• [What this exercise asks]:
(1) Rewrite the interview's paragraph beginning "One of the key elements of my portfolio" as a short bulleted list that keeps its main facts.
(2) Rename "Program Director" to "Program Lead" and give the interview passage between "My current role" and "of the future.", inclusive.

Canadian Nursing Informatics Association

Bev Rhodes

25 Aug 2018 11:21 AM | Anonymous

How and why did you become interested in nursing informatics?

My nursing informatics path has been a little different than most. I had looked to nursing as an area of study but this was during the early 90’s in Alberta when we were experiencing health care cuts, and there were limited employment opportunities. I also had an interest in technology so decided to enroll in a post-secondary undergraduate program in computer science, since this type of knowledge could be applied to many areas. I then worked for seven years as a computer programmer in the field of military defense research. However, my need to be in the healthcare field resurfaced, so re-entered school to receive my Bachelor in Nursing. I had a wonderful opportunity come forward shortly after graduation that would use both my nursing and computer science training: implementation of a clinical information system for homecare, within my jurisdiction. Being able to work with both clinical and technical team members to ensure the clinical system met the needs of the business related to clinical practice, change management, safe usage and adoption peaked my greater desire to learn more about nursing informatics. I researched many options to learn more and eventually enrolled into a Masters in Science in Nursing Informatics, which I completed in 2010. Since then, I have been involved in additional home care CIS projects within Alberta, as well as the selection and implementation of a standardized multi-disciplinary care planning taxonomy within Alberta home care. I have had roles within the clinical business, information technology, and the Chief Medical Information Office: all of which have provided me with opportunities to describe the role and how nursing informatics clinicians are foundational to transforming care delivery with technology supporting the health outcomes for our patients/clients.

Describe what your current role involves?

My current role is with Alberta Health Services (AHS) Chief Medical Information Office. I am the Program Director responsible for informatics competency and practice standards. Basically, I am responsible and accountable to ensure that healthcare professionals and others are prepared for the adoption and ‘meaningful use’ of health information and health information technology in the effective delivery of healthcare services of the future.

One of the key elements of my portfolio is the development of strong relationships with AHS internal stakeholders including clinical, operational, corporate, and information technology leadership, in identifying key priorities and opportunities for the development of informatics training and career development. I’m also involved in the development of Informatics training programs, curricula and competency assessments within AHS. Within the CMIO, we strive to provide opportunities for advanced informatics training and research by supporting undergraduate and graduate student practicums.

• [Records shown]:

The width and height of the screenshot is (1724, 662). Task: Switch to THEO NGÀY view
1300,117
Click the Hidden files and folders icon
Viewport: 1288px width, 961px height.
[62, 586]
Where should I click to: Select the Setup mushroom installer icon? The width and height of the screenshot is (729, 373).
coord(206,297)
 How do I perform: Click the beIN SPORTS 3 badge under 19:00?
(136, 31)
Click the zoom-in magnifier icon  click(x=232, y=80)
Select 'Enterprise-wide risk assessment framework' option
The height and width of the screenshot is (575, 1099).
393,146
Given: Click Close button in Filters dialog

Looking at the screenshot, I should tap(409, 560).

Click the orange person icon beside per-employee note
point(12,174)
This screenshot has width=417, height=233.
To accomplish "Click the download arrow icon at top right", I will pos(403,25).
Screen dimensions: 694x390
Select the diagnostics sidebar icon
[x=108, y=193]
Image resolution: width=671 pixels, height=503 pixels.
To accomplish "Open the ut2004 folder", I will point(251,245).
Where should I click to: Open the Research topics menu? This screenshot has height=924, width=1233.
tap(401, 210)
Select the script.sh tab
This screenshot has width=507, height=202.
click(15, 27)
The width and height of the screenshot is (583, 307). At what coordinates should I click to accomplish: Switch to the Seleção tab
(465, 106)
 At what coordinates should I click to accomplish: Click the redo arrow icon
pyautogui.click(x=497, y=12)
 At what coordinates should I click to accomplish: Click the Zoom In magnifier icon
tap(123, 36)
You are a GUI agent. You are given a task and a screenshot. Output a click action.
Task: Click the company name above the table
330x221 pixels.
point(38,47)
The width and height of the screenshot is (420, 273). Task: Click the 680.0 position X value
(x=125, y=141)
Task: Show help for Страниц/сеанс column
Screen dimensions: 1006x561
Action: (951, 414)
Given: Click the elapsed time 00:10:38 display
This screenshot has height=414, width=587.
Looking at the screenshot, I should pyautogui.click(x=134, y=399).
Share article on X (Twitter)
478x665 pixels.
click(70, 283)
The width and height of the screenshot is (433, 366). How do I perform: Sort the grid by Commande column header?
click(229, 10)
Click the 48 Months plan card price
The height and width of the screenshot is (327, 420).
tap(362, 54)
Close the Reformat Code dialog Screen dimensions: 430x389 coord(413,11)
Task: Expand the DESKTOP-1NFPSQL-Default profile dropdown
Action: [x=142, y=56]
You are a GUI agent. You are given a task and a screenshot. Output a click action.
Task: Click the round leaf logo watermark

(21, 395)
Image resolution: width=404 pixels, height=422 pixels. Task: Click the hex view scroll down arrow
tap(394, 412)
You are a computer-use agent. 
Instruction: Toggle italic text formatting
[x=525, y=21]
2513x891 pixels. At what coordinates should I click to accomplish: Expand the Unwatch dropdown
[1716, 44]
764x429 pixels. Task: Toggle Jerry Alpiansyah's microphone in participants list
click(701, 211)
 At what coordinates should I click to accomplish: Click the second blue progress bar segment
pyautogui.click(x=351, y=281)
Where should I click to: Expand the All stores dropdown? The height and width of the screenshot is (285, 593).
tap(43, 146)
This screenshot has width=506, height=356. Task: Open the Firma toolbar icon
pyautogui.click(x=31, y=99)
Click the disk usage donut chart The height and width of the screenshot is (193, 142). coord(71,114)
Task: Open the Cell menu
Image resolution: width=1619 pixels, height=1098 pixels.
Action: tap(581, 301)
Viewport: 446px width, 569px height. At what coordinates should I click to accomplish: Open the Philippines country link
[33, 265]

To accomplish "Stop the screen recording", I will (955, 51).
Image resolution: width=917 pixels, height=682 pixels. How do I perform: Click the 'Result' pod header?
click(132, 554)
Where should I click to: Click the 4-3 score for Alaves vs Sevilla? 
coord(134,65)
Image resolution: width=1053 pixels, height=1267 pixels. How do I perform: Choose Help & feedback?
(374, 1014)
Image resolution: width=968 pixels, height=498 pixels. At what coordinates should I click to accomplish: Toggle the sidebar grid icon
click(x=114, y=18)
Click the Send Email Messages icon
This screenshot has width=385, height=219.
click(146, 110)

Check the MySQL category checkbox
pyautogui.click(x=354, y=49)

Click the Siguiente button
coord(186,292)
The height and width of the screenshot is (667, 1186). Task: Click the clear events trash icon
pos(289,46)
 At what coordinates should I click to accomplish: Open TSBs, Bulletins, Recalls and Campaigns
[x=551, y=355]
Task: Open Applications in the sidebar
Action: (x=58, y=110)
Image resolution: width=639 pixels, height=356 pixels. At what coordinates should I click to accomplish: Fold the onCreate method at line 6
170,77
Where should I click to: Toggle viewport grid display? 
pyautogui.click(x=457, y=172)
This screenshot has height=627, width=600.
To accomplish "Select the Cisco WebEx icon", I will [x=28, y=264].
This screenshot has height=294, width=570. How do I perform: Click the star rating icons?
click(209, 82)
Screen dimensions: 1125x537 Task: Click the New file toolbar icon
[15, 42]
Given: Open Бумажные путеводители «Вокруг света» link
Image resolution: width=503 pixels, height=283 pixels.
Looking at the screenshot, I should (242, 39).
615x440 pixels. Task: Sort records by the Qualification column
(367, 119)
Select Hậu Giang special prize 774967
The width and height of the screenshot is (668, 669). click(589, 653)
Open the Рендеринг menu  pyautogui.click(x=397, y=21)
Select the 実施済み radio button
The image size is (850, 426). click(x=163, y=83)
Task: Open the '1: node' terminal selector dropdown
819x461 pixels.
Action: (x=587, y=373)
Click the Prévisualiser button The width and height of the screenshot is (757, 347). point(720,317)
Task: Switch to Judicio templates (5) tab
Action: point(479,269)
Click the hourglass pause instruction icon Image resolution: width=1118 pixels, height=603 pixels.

• [Answers to the exercises]:
(1)
- Building strong relationships with AHS internal stakeholders, including clinical, operational, corporate, and information technology leadership, to identify key priorities and opportunities for informatics training and career development
- Developing informatics training programs, curricula, and competency assessments within AHS
- Supporting undergraduate and graduate student practicums within the CMIO to provide opportunities for advanced informatics training and research

(2)
My current role is with Alberta Health Services (AHS) Chief Medical Information Office. I am the Program Lead responsible for informatics competency and practice standards. Basically, I am responsible and accountable to ensure that healthcare professionals and others are prepared for the adoption and ‘meaningful use’ of health information and health information technology in the effective delivery of healthcare services of the future.